Consolidated revenues increased by $193.2 million to $2.2 billion. The report indicated the increase was attributed to higher sales and processing volumes.
“Fiscal year 2019 was another strong year for Universal,” Freeman said in the report. “We increased our tobacco volumes handled, earned additional business with our customers by expanding the services we provide, and have continued to improve our market share. Net income for fiscal year 2019, excluding non-recurring items, was up 12% over fiscal year 2018.”
“During fiscal year 2019, we benefitted from the recovery of African burley production, strong carryover volumes in the first half of the year, and robust demand for wrapper tobacco,” Freeman continued. “Our revenues were up about 10% on those higher volumes, compared to fiscal year 2018. Our gross margin percentage remained flat, even though our product mix was less favorable as we handled a higher percentage of byproducts this year. In addition, results in our North America segment were negatively impacted by weather damage to tobacco crops in the United States, which reduced yields, and third-party processing volumes.”
Freeman voiced Universal’s commitment to its station as the global leader of leaf tobacco supply, saying that the company believes that “opportunities exist to expand our business to help mitigate the impact of consumption declines.”
Universal Corp. is also exploring growth opportunities outside of leaf tobacco, Freeman said.
The report also looked ahead at future tobacco production.

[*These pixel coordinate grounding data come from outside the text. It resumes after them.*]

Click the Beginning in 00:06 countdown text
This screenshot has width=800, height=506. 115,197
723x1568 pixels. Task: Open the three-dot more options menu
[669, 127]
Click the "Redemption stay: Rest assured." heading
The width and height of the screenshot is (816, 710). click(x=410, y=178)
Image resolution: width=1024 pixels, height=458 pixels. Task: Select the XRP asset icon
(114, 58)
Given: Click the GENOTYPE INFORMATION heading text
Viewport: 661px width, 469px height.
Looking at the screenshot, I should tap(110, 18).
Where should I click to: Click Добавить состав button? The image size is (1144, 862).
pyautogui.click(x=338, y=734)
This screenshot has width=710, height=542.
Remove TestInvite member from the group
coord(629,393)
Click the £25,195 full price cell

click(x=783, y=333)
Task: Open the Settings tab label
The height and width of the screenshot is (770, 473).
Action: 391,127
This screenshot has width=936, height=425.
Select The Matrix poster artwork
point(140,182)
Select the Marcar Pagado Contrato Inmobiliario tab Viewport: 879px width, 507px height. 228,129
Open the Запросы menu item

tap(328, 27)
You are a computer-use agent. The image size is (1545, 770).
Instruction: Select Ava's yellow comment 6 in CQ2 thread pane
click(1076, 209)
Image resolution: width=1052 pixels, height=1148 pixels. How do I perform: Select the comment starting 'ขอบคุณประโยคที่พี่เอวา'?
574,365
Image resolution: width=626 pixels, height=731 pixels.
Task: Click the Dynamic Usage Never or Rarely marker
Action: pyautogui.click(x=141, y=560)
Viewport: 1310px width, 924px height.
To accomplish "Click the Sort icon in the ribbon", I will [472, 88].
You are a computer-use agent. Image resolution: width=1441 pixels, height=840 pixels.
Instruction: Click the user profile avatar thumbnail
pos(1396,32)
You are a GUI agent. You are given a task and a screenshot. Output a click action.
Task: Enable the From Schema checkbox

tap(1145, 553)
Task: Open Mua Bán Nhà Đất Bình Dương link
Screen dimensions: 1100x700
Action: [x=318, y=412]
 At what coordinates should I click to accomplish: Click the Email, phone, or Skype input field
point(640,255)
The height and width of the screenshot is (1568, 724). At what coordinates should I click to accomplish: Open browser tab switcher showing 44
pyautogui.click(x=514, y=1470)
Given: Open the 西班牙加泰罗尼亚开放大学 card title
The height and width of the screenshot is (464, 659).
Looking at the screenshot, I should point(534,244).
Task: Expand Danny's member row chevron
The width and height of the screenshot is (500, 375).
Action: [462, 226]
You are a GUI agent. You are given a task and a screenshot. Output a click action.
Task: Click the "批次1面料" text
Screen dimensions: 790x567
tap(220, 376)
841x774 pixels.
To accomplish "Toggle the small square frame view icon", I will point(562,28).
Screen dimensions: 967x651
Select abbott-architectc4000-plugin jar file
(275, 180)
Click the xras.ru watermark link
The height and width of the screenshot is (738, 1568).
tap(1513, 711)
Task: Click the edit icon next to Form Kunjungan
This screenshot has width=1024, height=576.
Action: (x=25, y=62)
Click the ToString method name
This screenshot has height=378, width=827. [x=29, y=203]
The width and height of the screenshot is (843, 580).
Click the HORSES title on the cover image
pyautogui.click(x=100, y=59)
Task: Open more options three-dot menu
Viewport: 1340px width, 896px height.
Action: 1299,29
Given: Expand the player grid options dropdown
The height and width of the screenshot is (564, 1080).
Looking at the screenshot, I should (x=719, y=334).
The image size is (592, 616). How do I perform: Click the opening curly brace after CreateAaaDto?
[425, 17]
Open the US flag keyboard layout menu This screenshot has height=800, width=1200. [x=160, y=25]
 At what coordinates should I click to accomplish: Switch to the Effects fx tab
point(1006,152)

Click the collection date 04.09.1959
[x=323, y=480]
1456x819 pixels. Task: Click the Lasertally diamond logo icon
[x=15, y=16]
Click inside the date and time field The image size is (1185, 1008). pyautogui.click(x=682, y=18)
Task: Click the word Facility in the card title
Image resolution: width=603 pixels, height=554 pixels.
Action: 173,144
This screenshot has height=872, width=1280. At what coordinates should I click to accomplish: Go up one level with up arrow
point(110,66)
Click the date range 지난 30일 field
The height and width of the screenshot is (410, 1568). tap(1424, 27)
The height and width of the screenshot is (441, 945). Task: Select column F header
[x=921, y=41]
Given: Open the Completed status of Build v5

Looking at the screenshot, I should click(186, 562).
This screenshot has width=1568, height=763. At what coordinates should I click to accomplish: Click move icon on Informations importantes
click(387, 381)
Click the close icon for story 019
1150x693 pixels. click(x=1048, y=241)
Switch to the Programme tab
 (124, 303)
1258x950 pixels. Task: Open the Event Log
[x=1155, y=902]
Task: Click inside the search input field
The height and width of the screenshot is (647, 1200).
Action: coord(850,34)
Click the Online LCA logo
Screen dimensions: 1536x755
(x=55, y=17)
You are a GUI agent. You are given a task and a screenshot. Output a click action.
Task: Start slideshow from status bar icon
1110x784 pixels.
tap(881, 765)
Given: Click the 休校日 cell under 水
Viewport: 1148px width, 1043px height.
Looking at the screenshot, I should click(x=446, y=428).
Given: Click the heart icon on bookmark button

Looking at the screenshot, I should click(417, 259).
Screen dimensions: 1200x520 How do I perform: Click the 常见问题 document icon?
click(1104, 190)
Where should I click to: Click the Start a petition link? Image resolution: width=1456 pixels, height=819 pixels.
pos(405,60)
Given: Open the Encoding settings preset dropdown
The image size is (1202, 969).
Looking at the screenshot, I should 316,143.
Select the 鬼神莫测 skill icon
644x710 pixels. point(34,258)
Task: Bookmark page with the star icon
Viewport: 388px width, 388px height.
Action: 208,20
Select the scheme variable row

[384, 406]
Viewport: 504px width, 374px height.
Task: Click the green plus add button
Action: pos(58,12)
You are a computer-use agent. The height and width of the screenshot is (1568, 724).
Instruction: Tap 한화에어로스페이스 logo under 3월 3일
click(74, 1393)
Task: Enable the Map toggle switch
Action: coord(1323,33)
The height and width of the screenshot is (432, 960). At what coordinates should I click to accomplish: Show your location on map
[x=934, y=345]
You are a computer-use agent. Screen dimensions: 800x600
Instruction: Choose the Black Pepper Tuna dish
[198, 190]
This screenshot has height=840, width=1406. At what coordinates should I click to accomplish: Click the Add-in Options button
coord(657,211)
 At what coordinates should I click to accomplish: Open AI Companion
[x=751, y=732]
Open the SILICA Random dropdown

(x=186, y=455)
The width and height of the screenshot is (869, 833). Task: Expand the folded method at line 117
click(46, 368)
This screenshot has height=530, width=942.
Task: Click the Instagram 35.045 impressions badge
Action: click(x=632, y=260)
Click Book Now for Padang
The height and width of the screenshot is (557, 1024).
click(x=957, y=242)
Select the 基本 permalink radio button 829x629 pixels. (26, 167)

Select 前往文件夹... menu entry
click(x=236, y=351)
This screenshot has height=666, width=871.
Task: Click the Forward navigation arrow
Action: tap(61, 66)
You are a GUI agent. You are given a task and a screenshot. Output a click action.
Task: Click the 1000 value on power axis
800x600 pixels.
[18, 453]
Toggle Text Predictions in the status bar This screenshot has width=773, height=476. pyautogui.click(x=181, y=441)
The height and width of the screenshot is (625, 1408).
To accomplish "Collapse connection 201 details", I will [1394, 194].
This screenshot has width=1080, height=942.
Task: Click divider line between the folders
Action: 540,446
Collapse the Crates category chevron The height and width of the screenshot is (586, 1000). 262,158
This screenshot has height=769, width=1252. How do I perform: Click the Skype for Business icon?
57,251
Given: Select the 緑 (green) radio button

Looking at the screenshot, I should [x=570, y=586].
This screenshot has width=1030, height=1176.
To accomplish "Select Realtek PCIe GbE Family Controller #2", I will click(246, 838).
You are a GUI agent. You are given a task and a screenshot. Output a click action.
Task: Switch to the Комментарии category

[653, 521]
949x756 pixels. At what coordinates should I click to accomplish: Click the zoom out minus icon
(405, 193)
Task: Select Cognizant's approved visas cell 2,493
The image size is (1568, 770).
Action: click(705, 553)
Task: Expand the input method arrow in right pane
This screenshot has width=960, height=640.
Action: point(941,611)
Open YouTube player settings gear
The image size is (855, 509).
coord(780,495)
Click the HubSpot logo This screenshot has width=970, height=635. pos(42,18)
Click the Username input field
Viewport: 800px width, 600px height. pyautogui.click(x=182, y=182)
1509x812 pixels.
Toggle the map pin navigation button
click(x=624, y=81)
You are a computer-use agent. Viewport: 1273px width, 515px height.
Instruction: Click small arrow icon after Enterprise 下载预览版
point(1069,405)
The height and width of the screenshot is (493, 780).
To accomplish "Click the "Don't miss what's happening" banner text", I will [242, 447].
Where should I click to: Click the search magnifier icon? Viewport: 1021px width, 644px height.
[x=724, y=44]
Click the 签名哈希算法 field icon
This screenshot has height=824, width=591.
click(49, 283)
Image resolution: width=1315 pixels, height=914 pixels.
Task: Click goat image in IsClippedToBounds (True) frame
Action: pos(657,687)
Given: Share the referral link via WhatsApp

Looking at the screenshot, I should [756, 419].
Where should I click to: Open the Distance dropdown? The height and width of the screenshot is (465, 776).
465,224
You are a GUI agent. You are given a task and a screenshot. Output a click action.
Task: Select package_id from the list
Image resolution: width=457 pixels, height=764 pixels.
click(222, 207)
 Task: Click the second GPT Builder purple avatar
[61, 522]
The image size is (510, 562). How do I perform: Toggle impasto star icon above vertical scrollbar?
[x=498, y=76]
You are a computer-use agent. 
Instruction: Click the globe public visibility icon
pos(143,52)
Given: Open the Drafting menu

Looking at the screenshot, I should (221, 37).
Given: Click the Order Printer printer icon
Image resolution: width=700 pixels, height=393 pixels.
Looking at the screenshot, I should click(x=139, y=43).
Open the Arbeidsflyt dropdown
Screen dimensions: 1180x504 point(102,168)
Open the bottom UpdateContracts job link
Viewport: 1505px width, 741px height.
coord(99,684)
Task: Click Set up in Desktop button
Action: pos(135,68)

“As we move into fiscal year 2020, we are forecasting larger flue-cured and burley tobacco global crop production than those grown in our fiscal year 2019 and believe that both flue-cured and burley tobacco may be in slight oversupply positions compared with anticipated market demand,” Freeman said. “It is still early in the fiscal year 2020 crop cycle, but we are expecting lower carryover crop volumes and reduced North American volumes.”
The report detailed “Other Regions” operations as favorable. Operating income increased by $4.8 million, ending at $151.5 million for 2019.
According to the Universal Corp. report, the increase was due to stronger sales and processing volumes that were partially offset by higher selling, general and administrative costs.
Revenues for the “Other Regions” segment were up $87.6 million compared to fiscal year 2018. This was offset, in part, by lower sales prices and a less favorable product mix.
The cost of goods increased by 10% to $1.8 billion.
Further into the report, under the heading “Other Items,” the Universal Corp. explained in detail the definition and losses attributed to the phrase as referenced at the beginning.
“Cost of goods sold increased by 10% to $1.8 billion for the fiscal year and by 12% to ($600 million) for the quarter ended March 31, 2019, both compared with the same periods in the prior fiscal year, and consistent with similar percentage changes in revenues,” the report said. “Selling, general and administrative costs for fiscal year 2019 increased by $24.0 million to $225.1 million, mainly driven by higher compensation and incentive accruals, higher customer claims and allowance costs, negative foreign currency remeasurement and exchange variances, and higher value-added tax charges, partly offset by higher net recoveries on advances to suppliers, compared with fiscal year 2018. Selling, general and administrative costs were up $1.5 million for the three months ended March 31, 2019, compared to the same period in the prior year. In both periods, selling, general and administrative costs were flat as a percentage of sales, compared to the prior fiscal year periods.”
For fiscal year 2019, Universal’s consolidated effective income tax rate on pretax earnings was 27% and 41%, respectively, compared to 30% and 42%, respectively, in 2018.
Universal Corp. said it provides the annual report to give investors important information to understand its business results and trends.
Universal Corp. hosted a conference call on May 22 to discuss the report. A recording of the call is available online at universalcorp.com. The recording will be available through Aug. 22.